The Lakoff panel is one of 30 or so concurrent sessions running for three days on end. The conference is fantastically well-organized. Almost 6,000 students made the trek to the University of Maryland from all over the country, and the planners managed to deal with transportation, housing and the 1250-acre maze that is the University of Maryland at College park. This monumental achievement costs hundreds of thousands of dollars donated by foundations, corporations and individuals. The goal is to “create a path for young people to lead” environmental change. There are enough training sessions to educate a small army of activists, with an emphasis on recruitment, value messaging, and coalition building.

The conference is working to foster a new sense of professionalism and creativity in the environmental movement.
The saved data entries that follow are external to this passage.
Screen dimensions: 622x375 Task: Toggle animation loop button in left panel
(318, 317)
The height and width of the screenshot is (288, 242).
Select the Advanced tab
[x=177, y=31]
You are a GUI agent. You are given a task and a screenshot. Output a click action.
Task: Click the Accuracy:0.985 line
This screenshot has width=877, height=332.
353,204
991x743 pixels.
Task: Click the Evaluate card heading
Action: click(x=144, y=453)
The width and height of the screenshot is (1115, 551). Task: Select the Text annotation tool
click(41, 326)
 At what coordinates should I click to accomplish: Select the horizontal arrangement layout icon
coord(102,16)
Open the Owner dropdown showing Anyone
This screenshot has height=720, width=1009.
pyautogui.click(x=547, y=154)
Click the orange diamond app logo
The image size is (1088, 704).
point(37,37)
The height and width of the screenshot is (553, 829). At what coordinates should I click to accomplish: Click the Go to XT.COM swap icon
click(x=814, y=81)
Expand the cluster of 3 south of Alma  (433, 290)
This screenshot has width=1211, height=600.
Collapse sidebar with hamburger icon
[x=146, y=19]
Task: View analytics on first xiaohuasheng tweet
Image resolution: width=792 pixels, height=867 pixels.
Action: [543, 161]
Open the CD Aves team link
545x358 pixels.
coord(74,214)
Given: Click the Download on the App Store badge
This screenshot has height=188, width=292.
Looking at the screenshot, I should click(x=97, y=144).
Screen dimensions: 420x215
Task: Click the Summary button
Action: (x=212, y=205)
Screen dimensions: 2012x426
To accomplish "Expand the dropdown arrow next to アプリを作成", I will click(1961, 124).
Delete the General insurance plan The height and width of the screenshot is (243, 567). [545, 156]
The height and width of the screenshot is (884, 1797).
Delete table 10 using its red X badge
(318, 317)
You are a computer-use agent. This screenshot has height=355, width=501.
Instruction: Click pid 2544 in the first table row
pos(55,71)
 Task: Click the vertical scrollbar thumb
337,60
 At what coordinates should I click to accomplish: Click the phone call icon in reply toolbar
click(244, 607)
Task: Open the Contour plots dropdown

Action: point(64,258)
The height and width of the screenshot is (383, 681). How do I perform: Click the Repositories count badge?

Many top speakers are from organizations like the Apollo alliance, which works to create a broad-based environmental movement that appeals to working class America through an emphasis on innovation, technology investment and growth.

Unfortunately, most of the attendees are from the outdated save-the-polar-bears school of thought. Complaining about pollution, deforestation the general lack of ecological sensitivity has been the mainstay of the environmental movement for decades, and the newest generation of leaders seems bent embracing this well-beaten, circular path.

Serious change will require a broad-based consensus, one that goes far beyond college campuses and the coasts. And building that consensus will require a sensitivity to the complexity of environmental policy, a frank recognition of the need for trade-offs, and a willingness to work with many diverse groups and coalitions. The conference organizers made a concerted effort to move in this direction. Saturday’s morning sessions included time for “affinity groups” where diverse students could gather together and build communities. Expert discussants are encouraging students to move forward with pragmatic campus reforms. The Energy Action Coalition, who put together the conference, consciously reached out to a wide range of schools, including commuter colleges in the south, community colleges in the south-west, and state schools from around the country.

The tie-dyed filled rooms suggest this effort was largely wasted. The lack of diversity could be read in a number of ways. Perhaps outreach was still limited, or the location in Washington encouraged more Northeasterners. The more likely explanation, however, is also the more depressing one. The environment is still a special-interest issue, one that appeals to relatively narrow electorate. Needless to say, the Phish-show like atmosphere of the conference doesn’t inspire much hope for the future. Perhaps flying in dedicated activists to an environmental lovefest isn’t the most productive step forward.